AS INDIA and China agreed to “expeditious disengagement” of border personnel at Doklam, Opposition Congress on Monday lauded the truce, saying there has been “maturity and wisdom” in reaching the understanding. The Congress said it was in the interest of both New Delhi and Beijing not to allow the situation to develop into a military conflict. The Left parties also welcomed the development.
The Congress, however, cautioned against claiming victory, saying that the matter should be treated with “gravitas and maturity”. “It is a wrong attitude to claim victory,” said senior Congress leader Anand Sharma. “Jingoism and euphoria can be counter-productive and can create complications which sometimes are difficult to control.”
At the AICC briefing, party spokesperson Abhishek Singhvi said, “Just like you should not go into panic mode as soon as something happens… we should not go into rejoicing mode the moment a comment is received. I can only hope that this information which is coming is true, at least in the medium term if not long term, and the other conflicting information (that China would continue to patrol the area) is untrue.” He said, “China has been historically patrolling that area.
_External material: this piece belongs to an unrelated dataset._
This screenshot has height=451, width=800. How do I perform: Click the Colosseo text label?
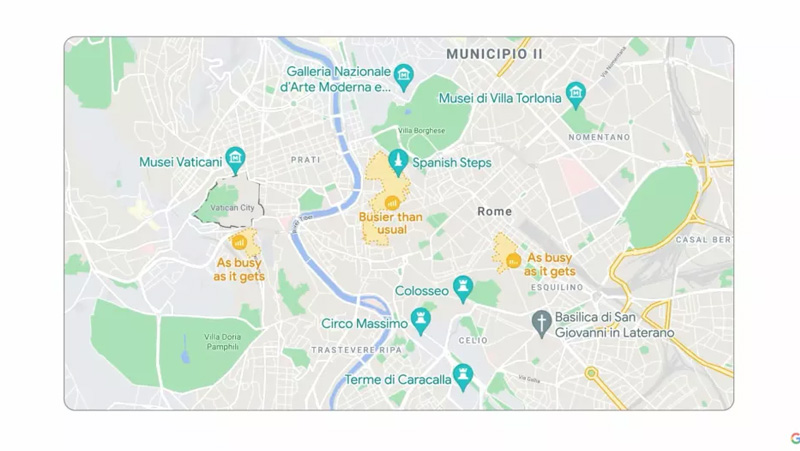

So for China to claim they will continue to patrol the area, or for India to say that we will continue to patrol our borders is but normal practice. We should not read too much into it. What is important is…good sense appears to be prevailing.” The Congress said it would wait for the government to reveal the contours of the agreement.
Sharma said it was expected that a serious attempt would be made to end the standoff before the BRICS summit. “The two countries are large neighbours and big emerging economic powers… therefore, it is in the mutual interest of India and China not to allow a situation to develop into a military conflict. So there has been maturity and wisdom in reaching this understanding.”
The party said both countries should continue engaging with each other to find a permanent solution “in the light of the 2012 agreement between India, Bhutan and China about location of the trilateral junction and an agreement to maintain status quo.” CPI(M) general secretary Sitaram Yechury said: “We welcome the disengagement at Doklam, ending current tensions. We call upon the government to concentrate on strengthening good neighbourly ties.”
CPI leader D Raja said External Affairs Minister Sushma Swaraj called him and informed about the development. “We have been consistently saying that there should be a meaningful engagement and a dialogue to end the standoff as early as possible. Today it has come to an end. It reflects maturity of both countries.”
G V L Narasimha Rao of the BJP said, “We have all along said the situation must be resolved through diplomatic engagement. The manner in which it has been resolved shows political sagacity.”